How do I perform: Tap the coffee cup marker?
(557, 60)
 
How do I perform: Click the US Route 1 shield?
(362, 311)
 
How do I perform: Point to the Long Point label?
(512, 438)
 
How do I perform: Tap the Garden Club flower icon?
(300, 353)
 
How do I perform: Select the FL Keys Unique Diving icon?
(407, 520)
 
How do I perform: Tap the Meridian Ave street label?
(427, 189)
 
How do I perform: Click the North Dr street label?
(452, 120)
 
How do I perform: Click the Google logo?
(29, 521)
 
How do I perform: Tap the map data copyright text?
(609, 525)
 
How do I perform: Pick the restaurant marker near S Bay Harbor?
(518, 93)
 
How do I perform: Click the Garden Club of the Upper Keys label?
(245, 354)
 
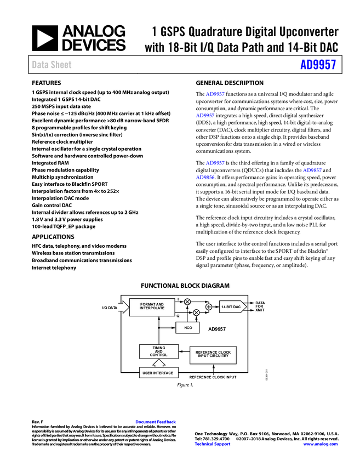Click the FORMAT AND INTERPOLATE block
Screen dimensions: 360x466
pos(152,307)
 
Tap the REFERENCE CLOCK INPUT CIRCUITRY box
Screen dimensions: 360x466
pos(213,355)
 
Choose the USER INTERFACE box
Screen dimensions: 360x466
pos(158,373)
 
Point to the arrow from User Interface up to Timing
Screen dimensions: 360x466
pos(158,363)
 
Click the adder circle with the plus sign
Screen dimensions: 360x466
pos(209,307)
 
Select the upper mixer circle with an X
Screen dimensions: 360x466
pos(187,302)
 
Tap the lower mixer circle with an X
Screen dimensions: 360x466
pos(196,312)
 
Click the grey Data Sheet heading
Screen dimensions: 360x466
pos(52,65)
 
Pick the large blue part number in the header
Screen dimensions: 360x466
pos(318,65)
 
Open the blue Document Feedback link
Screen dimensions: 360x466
pos(156,422)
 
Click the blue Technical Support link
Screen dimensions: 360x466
pos(213,444)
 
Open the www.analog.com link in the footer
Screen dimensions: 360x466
pos(321,444)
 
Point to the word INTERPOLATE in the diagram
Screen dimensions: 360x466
pos(152,309)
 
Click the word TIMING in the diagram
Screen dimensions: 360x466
pos(158,348)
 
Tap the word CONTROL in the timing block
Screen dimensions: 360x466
pos(158,355)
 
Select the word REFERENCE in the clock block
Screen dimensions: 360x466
pos(206,352)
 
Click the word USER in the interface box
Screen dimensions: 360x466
pos(148,373)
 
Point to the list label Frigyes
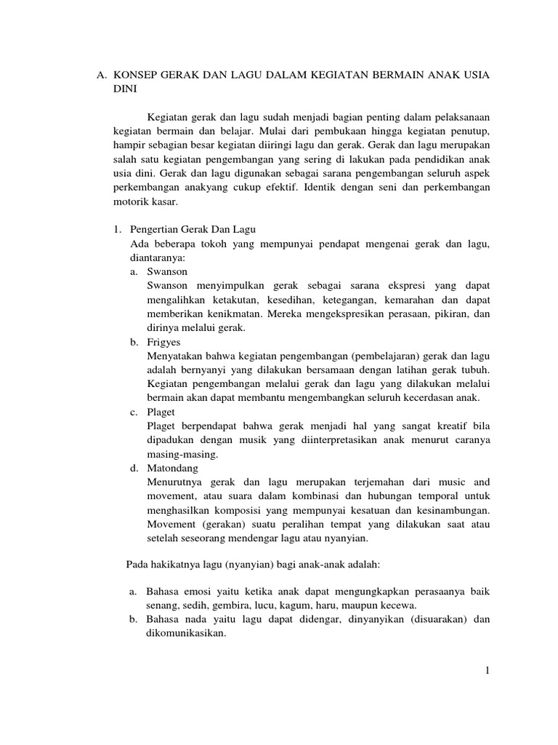point(163,342)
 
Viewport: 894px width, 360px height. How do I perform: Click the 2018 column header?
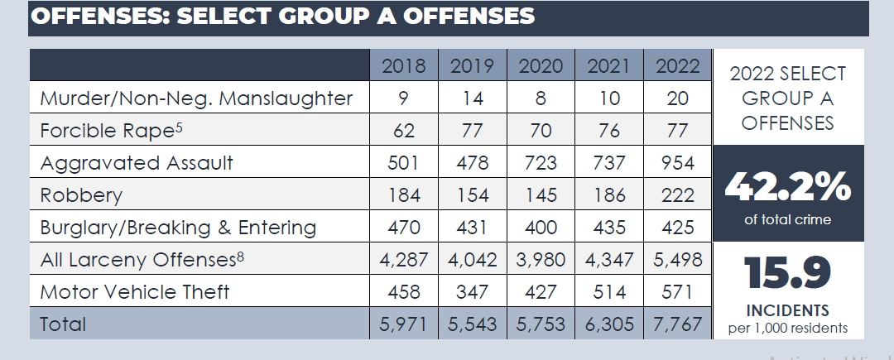(x=404, y=66)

──────────────────────────────

Write out all the records above again with "Screen dimensions" swapped for "Display size" and nothing else altered. Omit the pictures.

How do I perform: Tap the coffee cup marker?
(557, 60)
 
How do I perform: Click the US Route 1 shield?
(362, 311)
 
How do I perform: Point to the Long Point label?
(512, 438)
 
How do I perform: Tap the Garden Club flower icon?
(300, 353)
 
How do I perform: Select the FL Keys Unique Diving icon?
(407, 520)
 
How do I perform: Tap the Meridian Ave street label?
(427, 189)
 
How do I perform: Click the North Dr street label?
(452, 120)
 
How do I perform: Click the Google logo?
(29, 521)
 
How do I perform: Tap the map data copyright text?
(609, 525)
 
How do I perform: Pick the restaurant marker near S Bay Harbor?
(518, 93)
 
How do I perform: Click the Garden Club of the Upper Keys label?
(245, 354)
 
Click the FORMAT AND INTERPOLATE block
Display size: 360x466
pos(152,307)
 
Tap the REFERENCE CLOCK INPUT CIRCUITRY box
Display size: 360x466
pos(213,355)
 
Choose the USER INTERFACE box
Display size: 360x466
pos(158,373)
 
Point to the arrow from User Interface up to Timing
Display size: 360x466
pos(158,363)
 
Click the adder circle with the plus sign
Display size: 360x466
pos(209,307)
 
Select the upper mixer circle with an X
Display size: 360x466
pos(187,302)
 
Tap the lower mixer circle with an X
Display size: 360x466
pos(196,312)
 
Click the grey Data Sheet heading
Display size: 360x466
pos(52,65)
 
Pick the large blue part number in the header
Display size: 360x466
pos(318,65)
 
Open the blue Document Feedback link
Display size: 360x466
pos(156,422)
 
Click the blue Technical Support link
Display size: 360x466
pos(213,444)
 
Open the www.analog.com link in the footer
Display size: 360x466
pos(321,444)
 
Point to the word INTERPOLATE in the diagram
Display size: 360x466
pos(152,309)
 
Click the word TIMING in the diagram
Display size: 360x466
pos(158,348)
 
Tap the word CONTROL in the timing block
Display size: 360x466
pos(158,355)
 
Select the word REFERENCE in the clock block
Display size: 360x466
pos(206,352)
 
Click the word USER in the interface box
Display size: 360x466
pos(148,373)
 
Point to the list label Frigyes
point(163,342)
 
Viewport: 894px width, 360px height. How do I perform: Click the 2018 column header?
(x=404, y=66)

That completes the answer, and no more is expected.